Saved data entries:
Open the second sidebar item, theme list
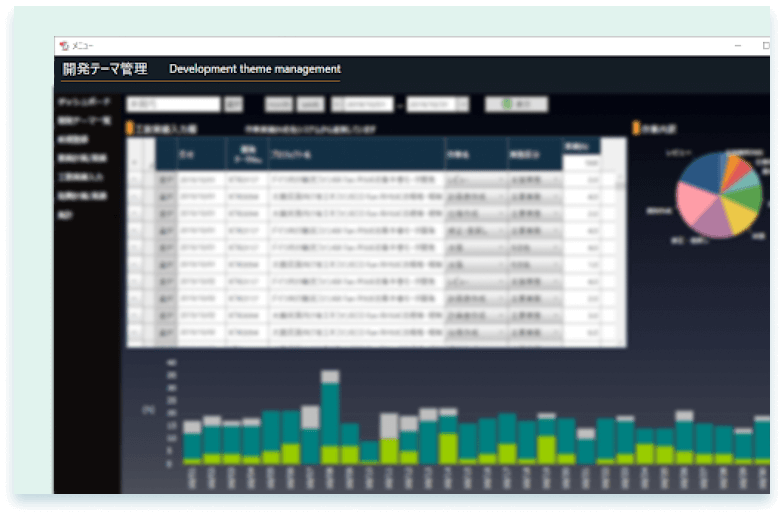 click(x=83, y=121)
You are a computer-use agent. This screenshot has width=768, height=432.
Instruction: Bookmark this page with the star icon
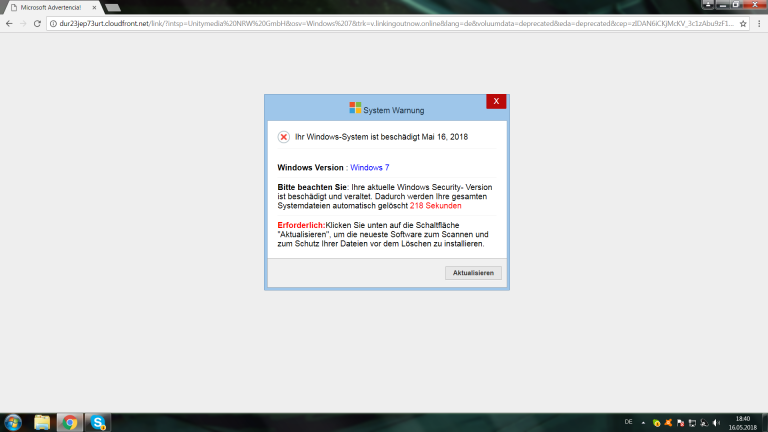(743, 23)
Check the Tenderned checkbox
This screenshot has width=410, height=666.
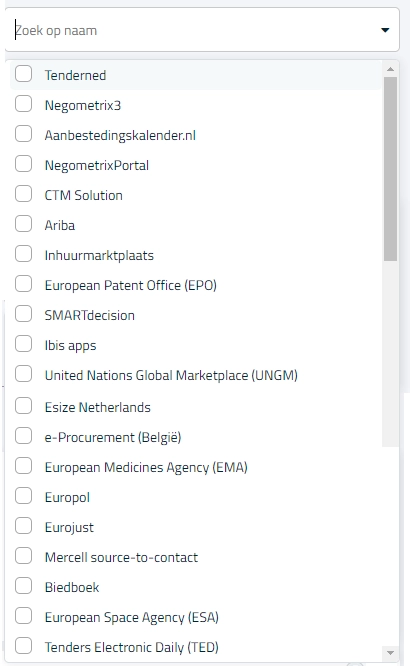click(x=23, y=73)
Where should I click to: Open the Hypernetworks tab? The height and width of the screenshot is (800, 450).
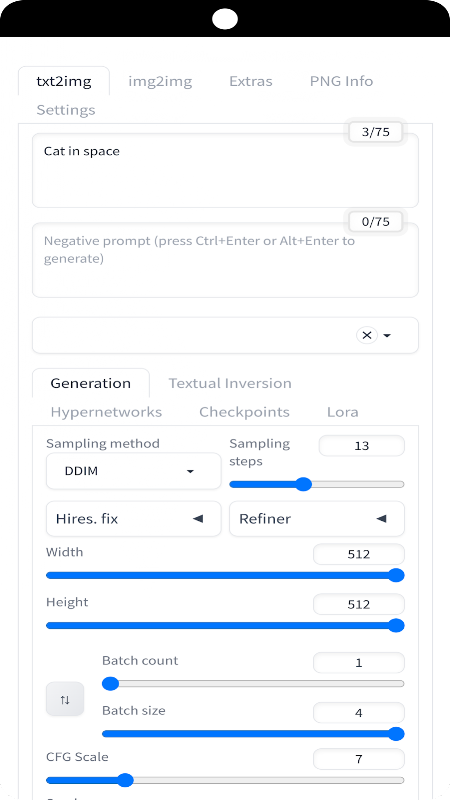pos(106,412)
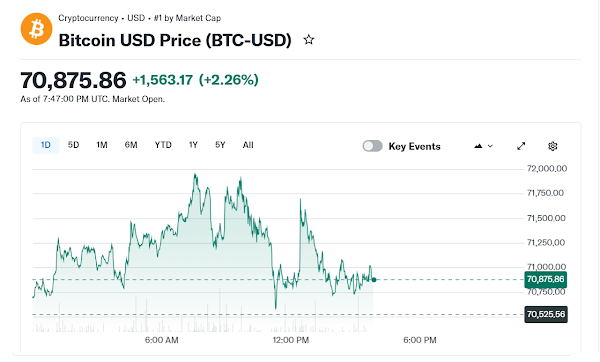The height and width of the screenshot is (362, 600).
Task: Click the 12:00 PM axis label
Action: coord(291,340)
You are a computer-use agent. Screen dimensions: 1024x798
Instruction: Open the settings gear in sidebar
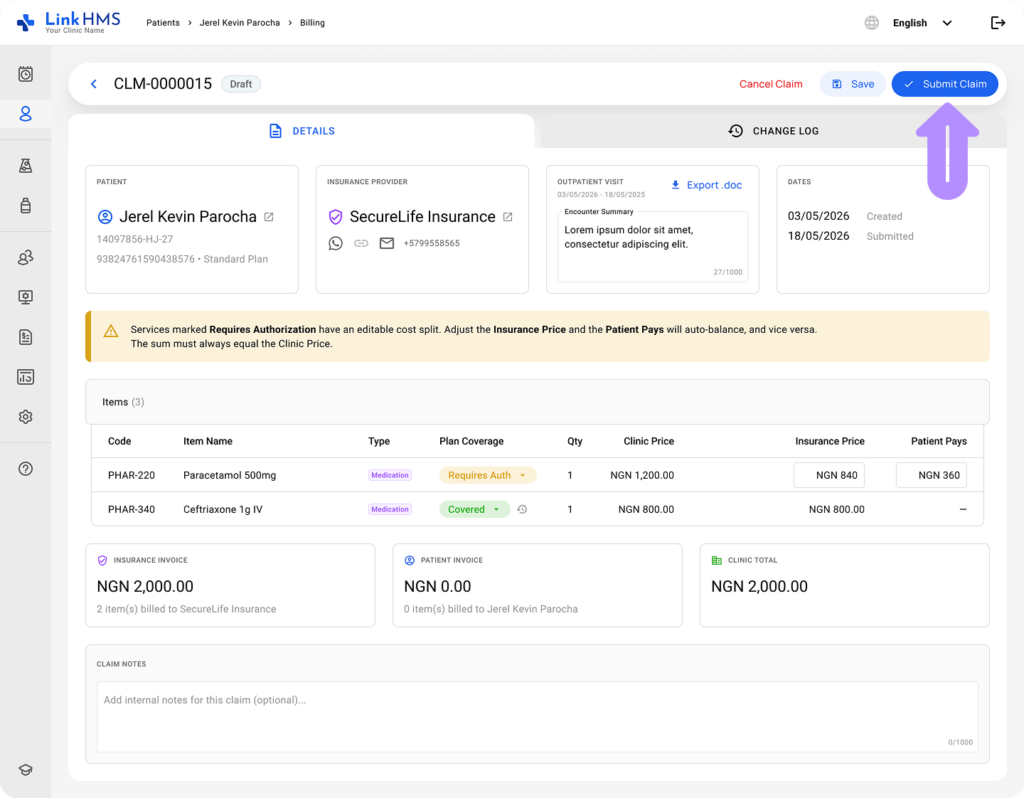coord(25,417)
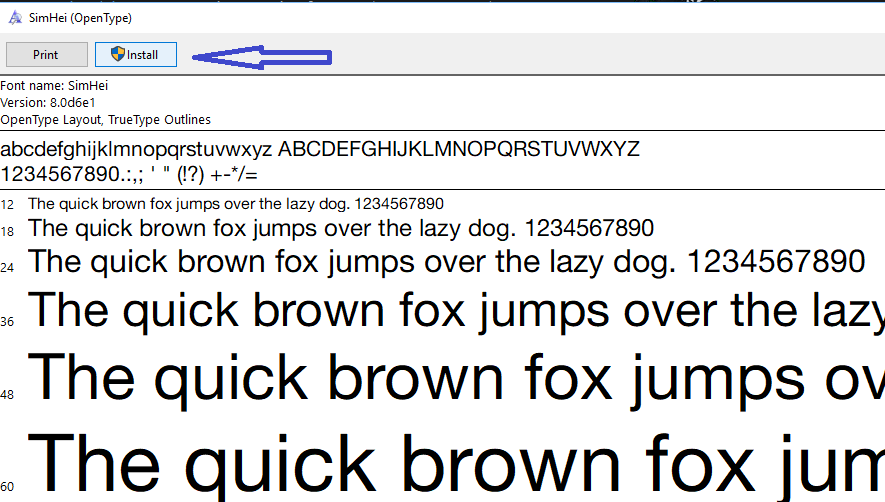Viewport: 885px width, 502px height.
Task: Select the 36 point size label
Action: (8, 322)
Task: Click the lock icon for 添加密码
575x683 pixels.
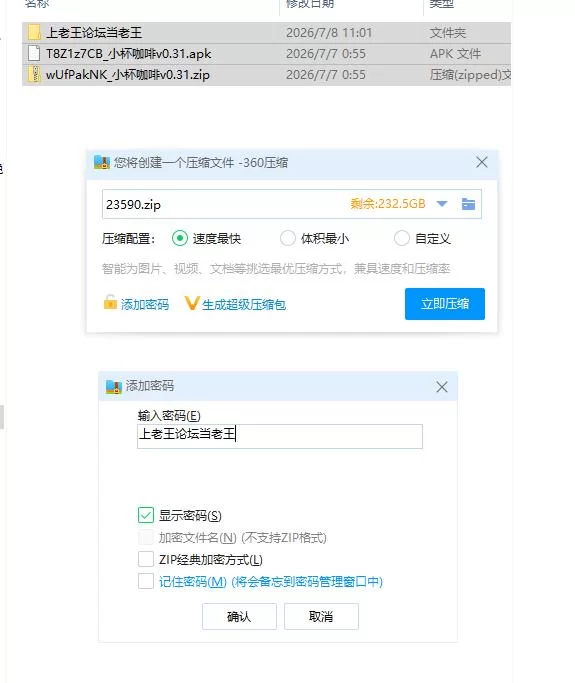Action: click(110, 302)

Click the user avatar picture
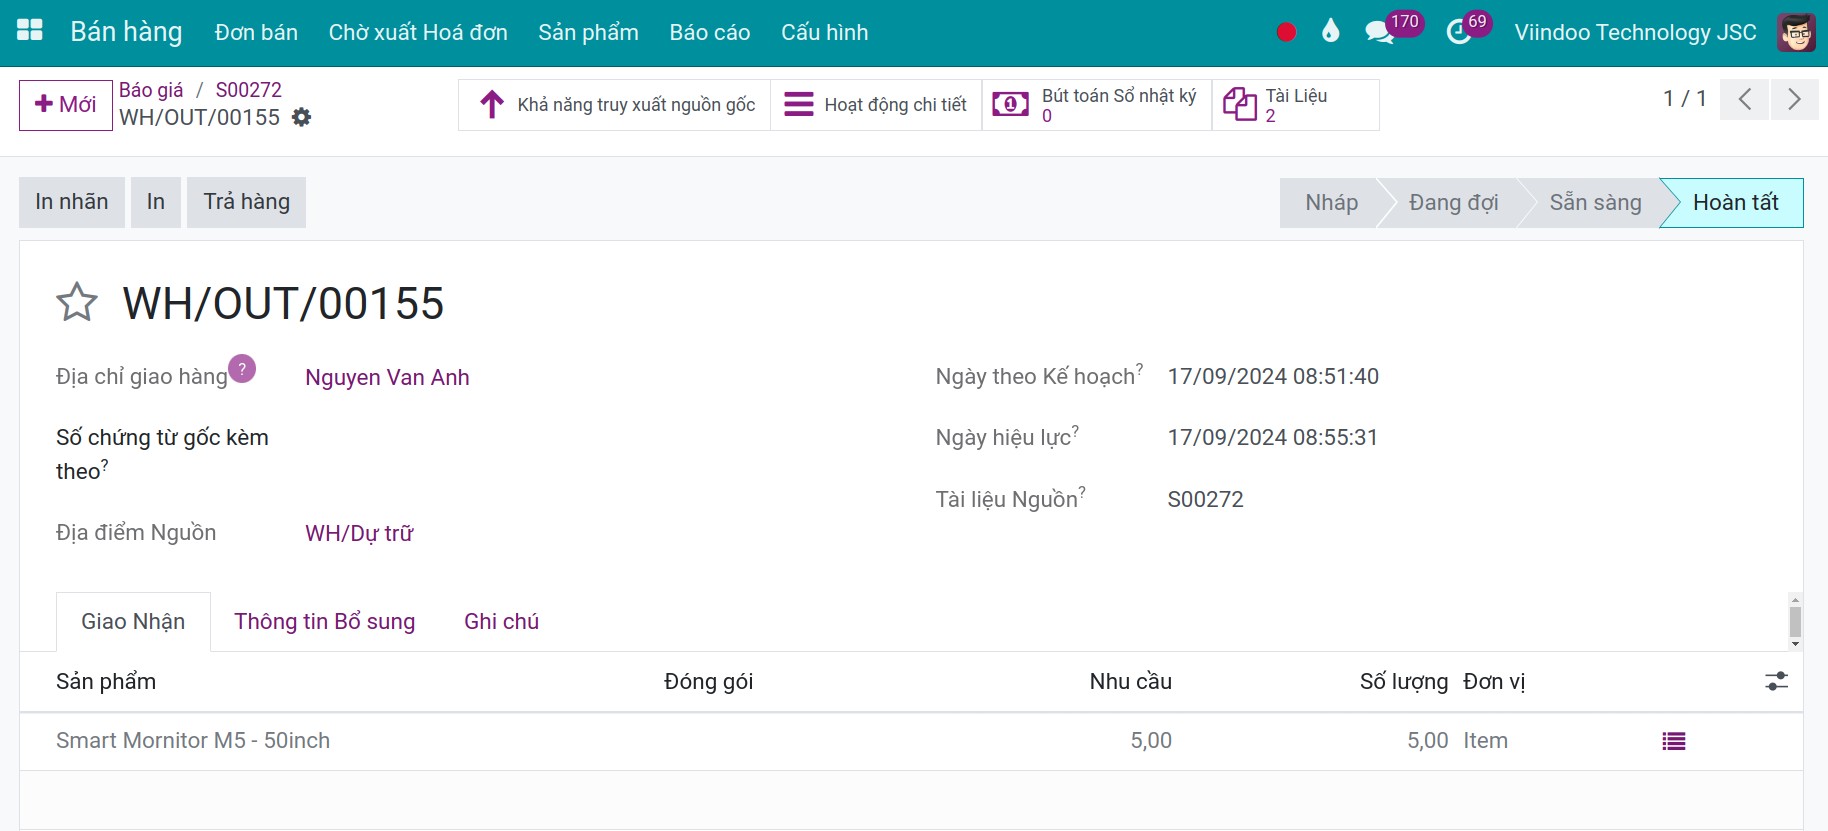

---

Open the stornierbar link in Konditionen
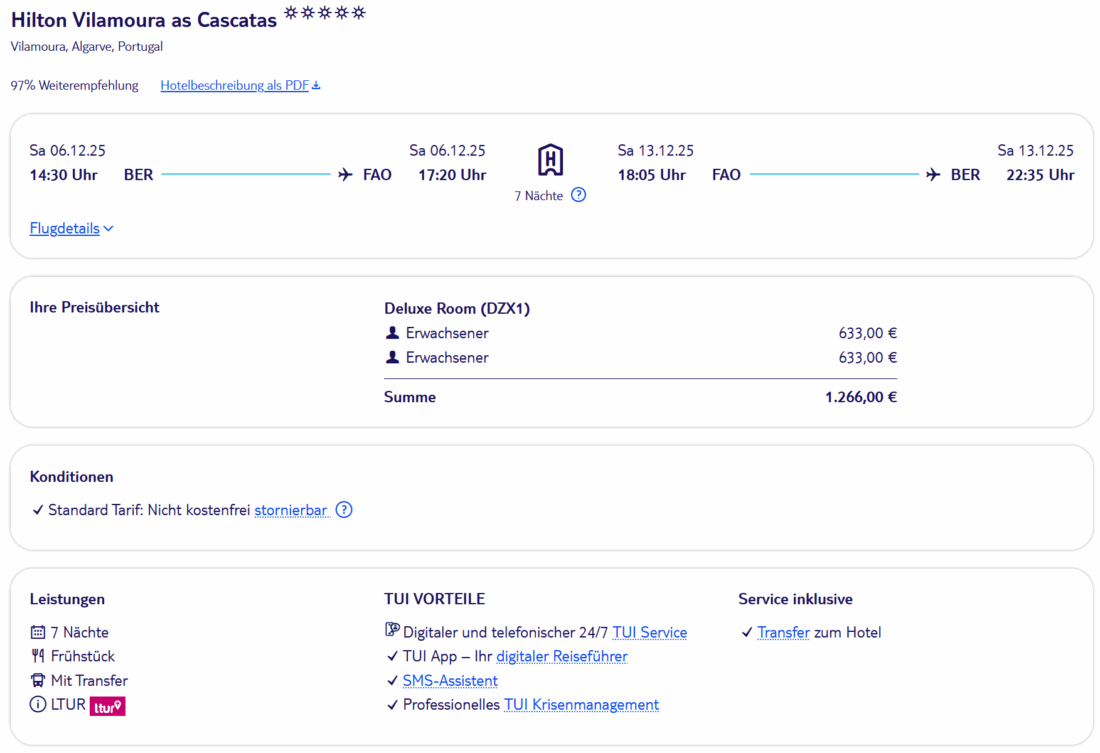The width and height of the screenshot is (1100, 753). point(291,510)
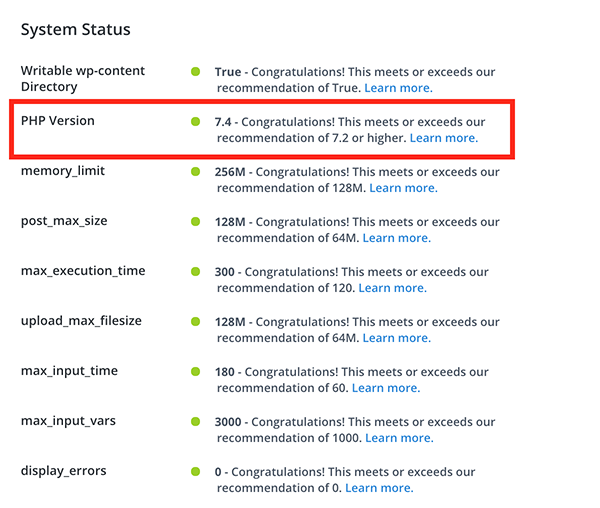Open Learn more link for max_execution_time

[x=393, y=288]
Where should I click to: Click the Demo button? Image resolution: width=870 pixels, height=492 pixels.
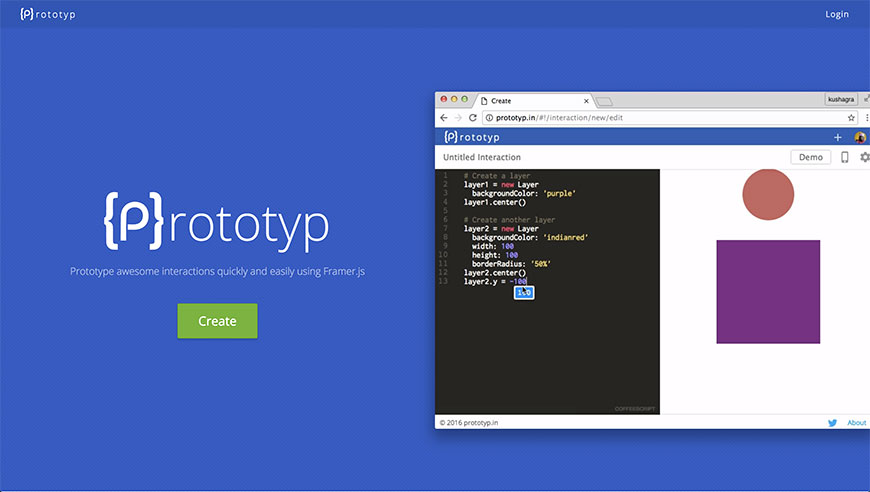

▸ The problem
Copy out the lines above from the line containing "Instruction: Open the" through the line containing "Click the user avatar picture", exactly, and keep the pictures out.

▸ Exercise solution
Instruction: Open the settings gear in sidebar
coord(25,417)
Viewport: 885px width, 502px height.
Task: Select the 36 point size label
Action: (8, 322)
Task: Click the lock icon for 添加密码
575x683 pixels.
Action: click(110, 302)

Click the user avatar picture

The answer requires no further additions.